ENORMOUS, FLESHY PIñATAS
NOBUYOSHI ARAKI’S PHOTOGRAPHS OF CLOUDS AND FISH ARE SEXIER THAN HIS PHOTOS OF NAKED WOMEN.
by Robert Ito
Nobuyoshi Araki, Japan’s most famous and prolific photographer, has published some three hundred books over a forty-year career. In Araki: Self, Life, Death, a retrospective collection just released by Phaidon, there are black-and-white pictures of Tokyo, looking gloomy and grimy, and nude shots of many women, including his wife, Yoko, who died in 1990. There are photos of cats and skies. Flip further through the book, however, and you’ll find, nestled amid the cityscapes and nudes, a section entitled Kinbaku, devoted to photos of women in bondage. Some are hog-tied; others are suspended from ceilings, naked, like enormous, fleshy piñatas.
“I only tie up a woman’s body,” Araki likes to say, “because I know I cannot tie up her heart.” A lover of many things Japanese, Araki, sixty-five, draws inspiration from the intricate rope bondage style of shibari, which includes ties from the takate kote (a simple arm tie) to the more difficult ebi (“shrimp”).

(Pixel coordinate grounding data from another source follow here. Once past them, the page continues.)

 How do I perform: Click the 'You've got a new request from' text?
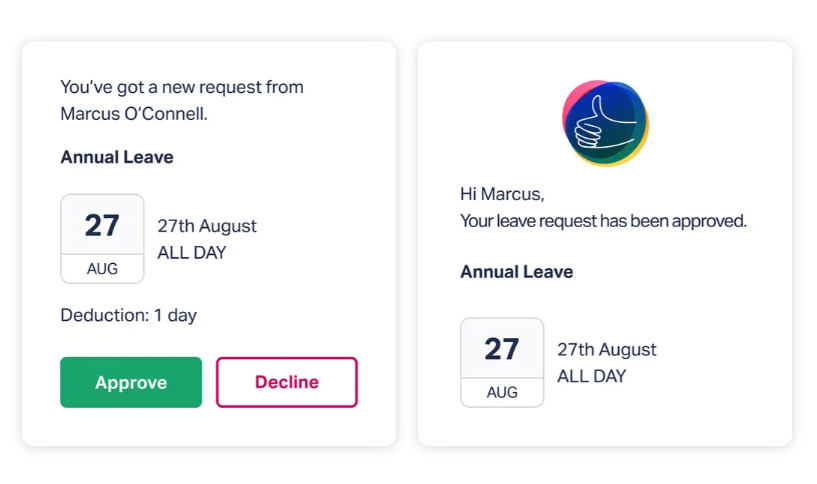[x=182, y=87]
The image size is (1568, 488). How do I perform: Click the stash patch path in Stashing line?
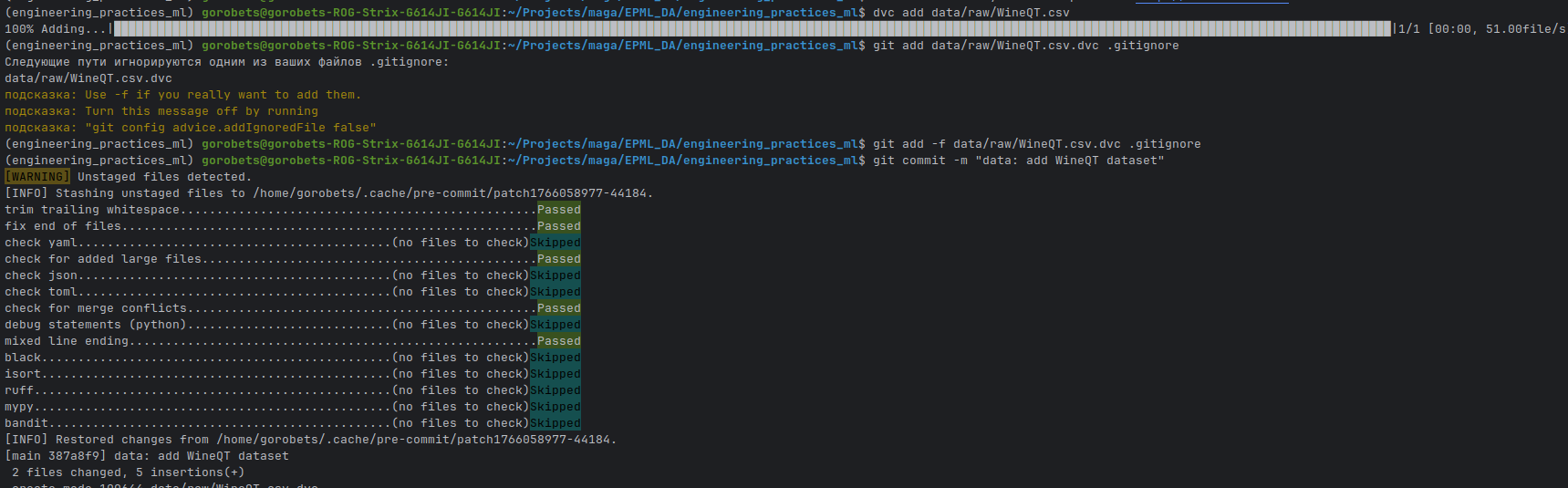pyautogui.click(x=452, y=193)
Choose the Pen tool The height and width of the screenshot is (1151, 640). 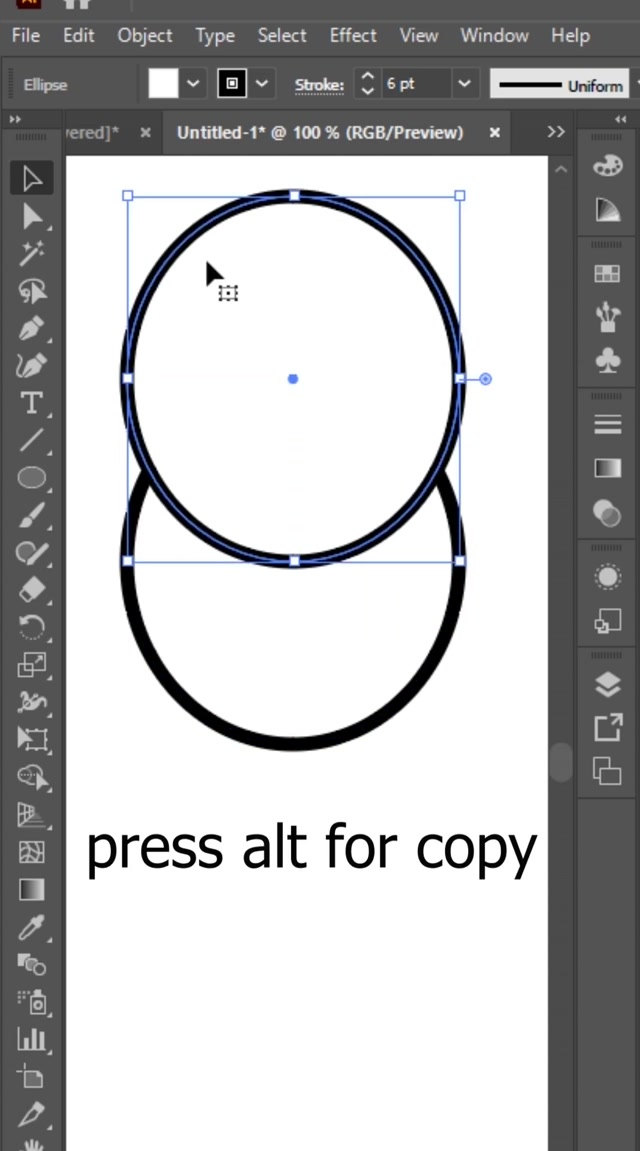(x=32, y=328)
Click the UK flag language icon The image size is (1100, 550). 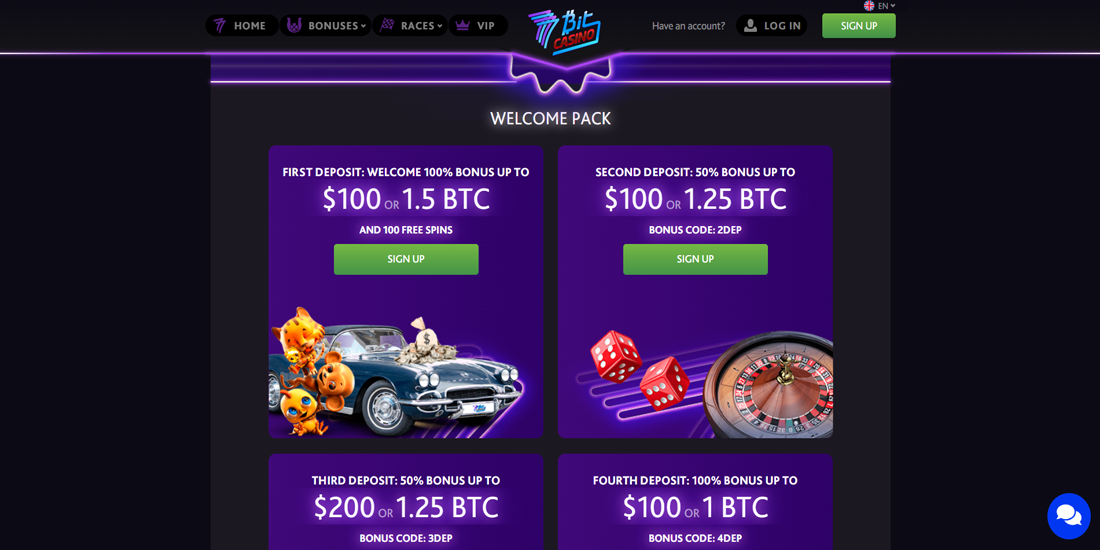tap(868, 6)
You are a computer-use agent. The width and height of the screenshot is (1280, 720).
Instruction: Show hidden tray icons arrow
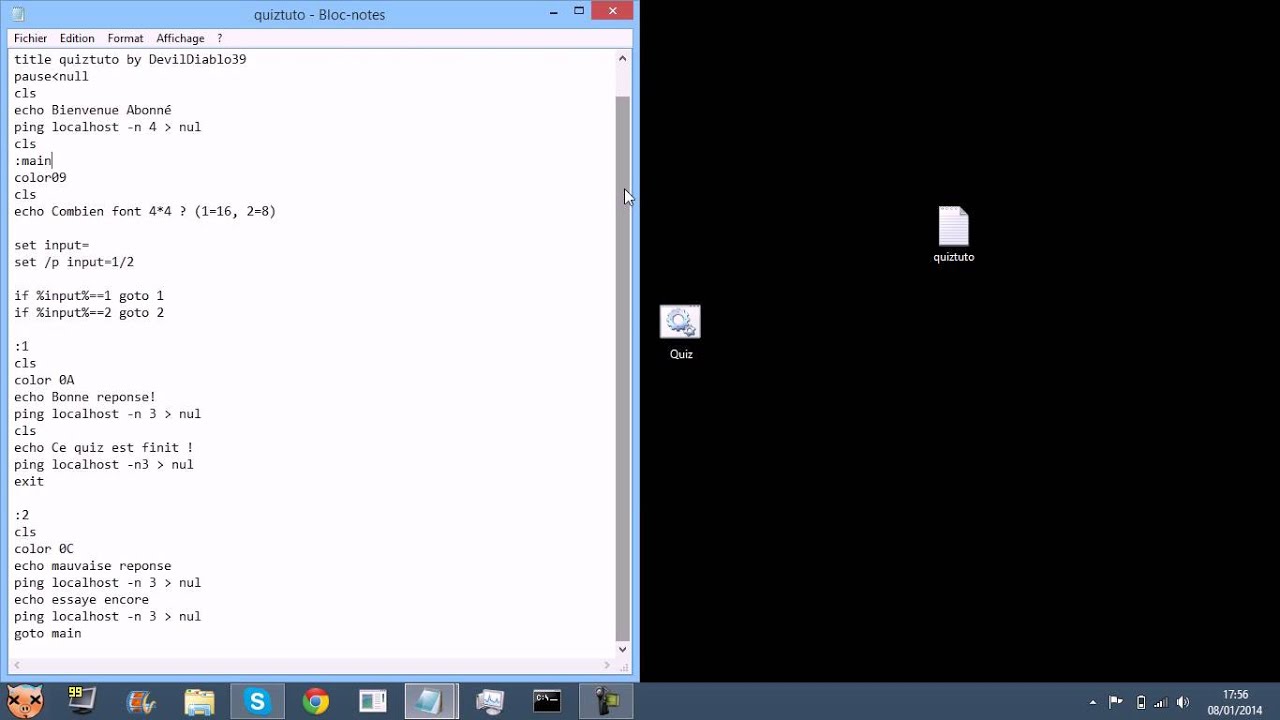pos(1093,702)
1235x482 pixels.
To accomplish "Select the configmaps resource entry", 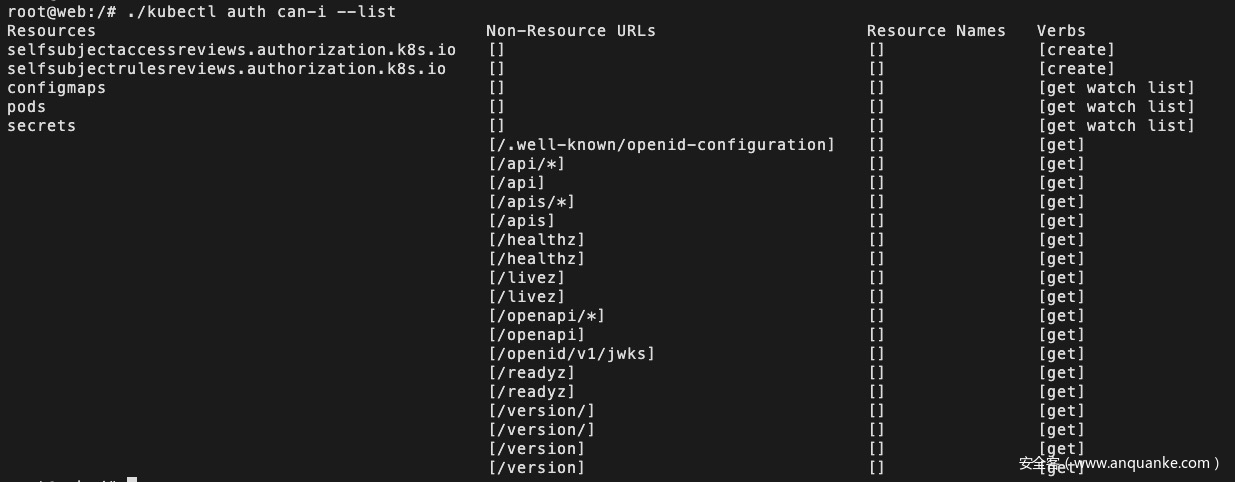I will 56,88.
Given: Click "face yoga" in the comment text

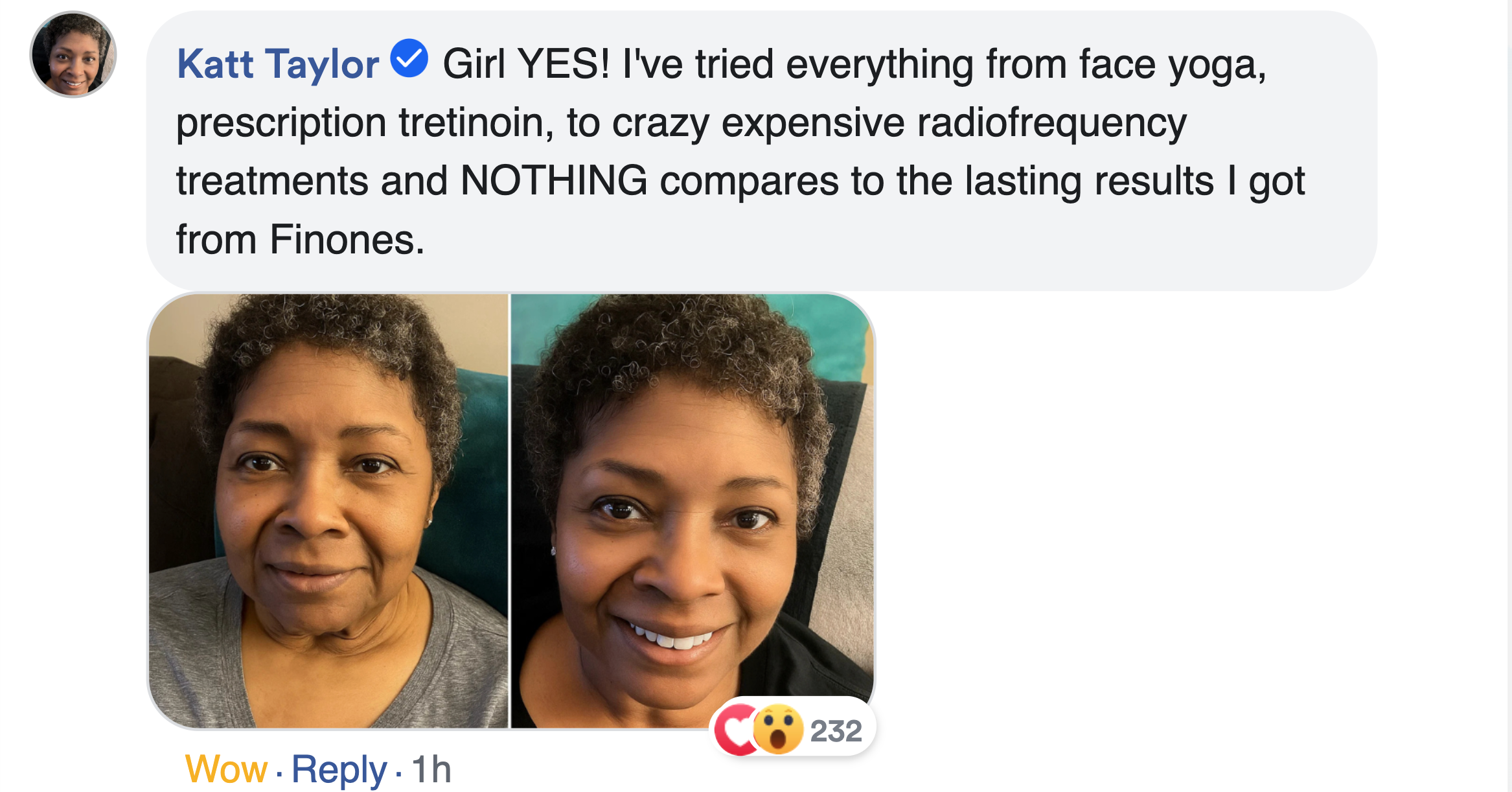Looking at the screenshot, I should [x=1171, y=64].
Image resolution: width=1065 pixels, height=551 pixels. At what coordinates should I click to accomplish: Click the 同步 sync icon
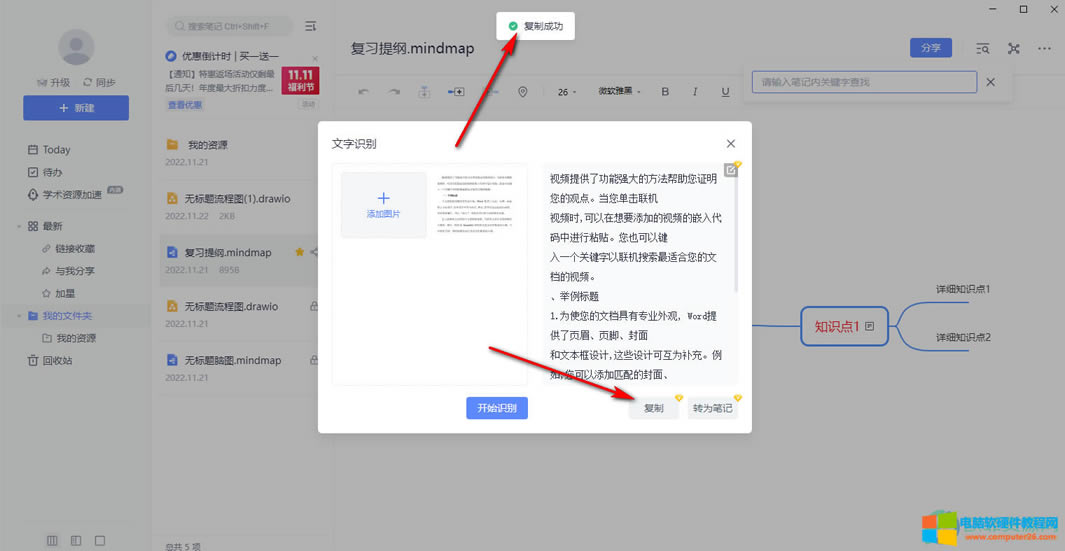point(88,82)
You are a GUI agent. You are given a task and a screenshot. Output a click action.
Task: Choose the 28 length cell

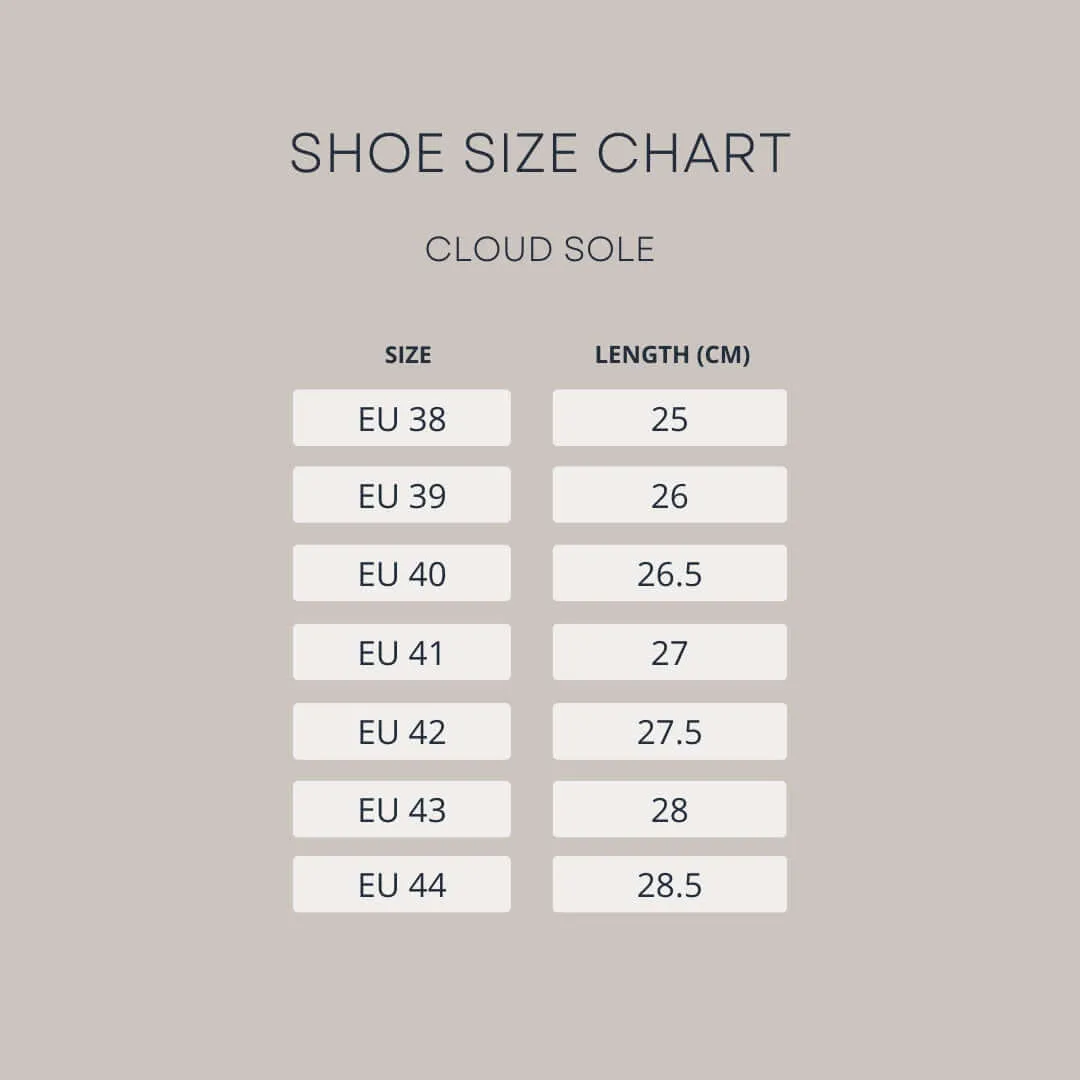(x=670, y=809)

Shibari traces its roots to medieval Japan, when young samurai were taught various ways to use rope to bind and torture prisoners. As with handcuffs and gimp masks, a few adventurous souls discovered the sensual pleasures of rope bondage, and an art form was born. Images of shibari found their way onto Japan’s popular ukiyo-e woodblock prints, along with pictures of randy octopi and men with genitals the size of baguettes. Today, shibari aficionados celebrate this ancient art everywhere from Germany and the Netherlands to Chicago, site of an annual shibari convention.